## Required work
A word-for-word copy of the listing that follows is required.

## Material provided
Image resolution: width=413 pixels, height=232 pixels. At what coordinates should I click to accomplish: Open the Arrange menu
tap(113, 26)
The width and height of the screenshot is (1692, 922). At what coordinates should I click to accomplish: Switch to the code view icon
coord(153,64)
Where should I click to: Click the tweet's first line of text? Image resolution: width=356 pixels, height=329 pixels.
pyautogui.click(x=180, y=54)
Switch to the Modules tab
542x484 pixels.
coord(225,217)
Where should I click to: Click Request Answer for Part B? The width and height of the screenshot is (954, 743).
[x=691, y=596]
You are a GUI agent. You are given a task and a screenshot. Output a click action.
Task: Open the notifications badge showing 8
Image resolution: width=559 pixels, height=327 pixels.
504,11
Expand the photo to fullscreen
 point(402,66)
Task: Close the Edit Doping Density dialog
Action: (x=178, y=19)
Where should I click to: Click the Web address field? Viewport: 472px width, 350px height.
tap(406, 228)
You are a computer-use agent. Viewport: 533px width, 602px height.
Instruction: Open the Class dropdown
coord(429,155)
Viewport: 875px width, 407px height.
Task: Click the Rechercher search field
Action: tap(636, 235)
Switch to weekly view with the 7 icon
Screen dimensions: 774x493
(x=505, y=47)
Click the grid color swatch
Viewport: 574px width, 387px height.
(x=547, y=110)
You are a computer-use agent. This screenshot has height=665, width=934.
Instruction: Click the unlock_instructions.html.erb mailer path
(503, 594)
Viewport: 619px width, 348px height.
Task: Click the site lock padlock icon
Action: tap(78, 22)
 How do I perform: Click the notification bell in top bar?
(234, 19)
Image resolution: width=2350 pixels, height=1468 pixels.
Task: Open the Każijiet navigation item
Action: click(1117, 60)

## Exercise result
Image resolution: width=413 pixels, height=232 pixels. At what coordinates should I click to accomplish: Open the Arrange menu
tap(113, 26)
The width and height of the screenshot is (1692, 922). At what coordinates should I click to accomplish: Switch to the code view icon
coord(153,64)
Where should I click to: Click the tweet's first line of text? Image resolution: width=356 pixels, height=329 pixels.
pyautogui.click(x=180, y=54)
Switch to the Modules tab
542x484 pixels.
coord(225,217)
Where should I click to: Click Request Answer for Part B? The width and height of the screenshot is (954, 743).
[x=691, y=596]
You are a GUI agent. You are given a task and a screenshot. Output a click action.
Task: Open the notifications badge showing 8
Image resolution: width=559 pixels, height=327 pixels.
504,11
Expand the photo to fullscreen
 point(402,66)
Task: Close the Edit Doping Density dialog
Action: (x=178, y=19)
Where should I click to: Click the Web address field? Viewport: 472px width, 350px height.
tap(406, 228)
You are a computer-use agent. Viewport: 533px width, 602px height.
Instruction: Open the Class dropdown
coord(429,155)
Viewport: 875px width, 407px height.
Task: Click the Rechercher search field
Action: tap(636, 235)
Switch to weekly view with the 7 icon
Screen dimensions: 774x493
(x=505, y=47)
Click the grid color swatch
Viewport: 574px width, 387px height.
(x=547, y=110)
You are a computer-use agent. This screenshot has height=665, width=934.
Instruction: Click the unlock_instructions.html.erb mailer path
(503, 594)
Viewport: 619px width, 348px height.
Task: Click the site lock padlock icon
Action: tap(78, 22)
 How do I perform: Click the notification bell in top bar?
(234, 19)
Image resolution: width=2350 pixels, height=1468 pixels.
Task: Open the Każijiet navigation item
Action: click(1117, 60)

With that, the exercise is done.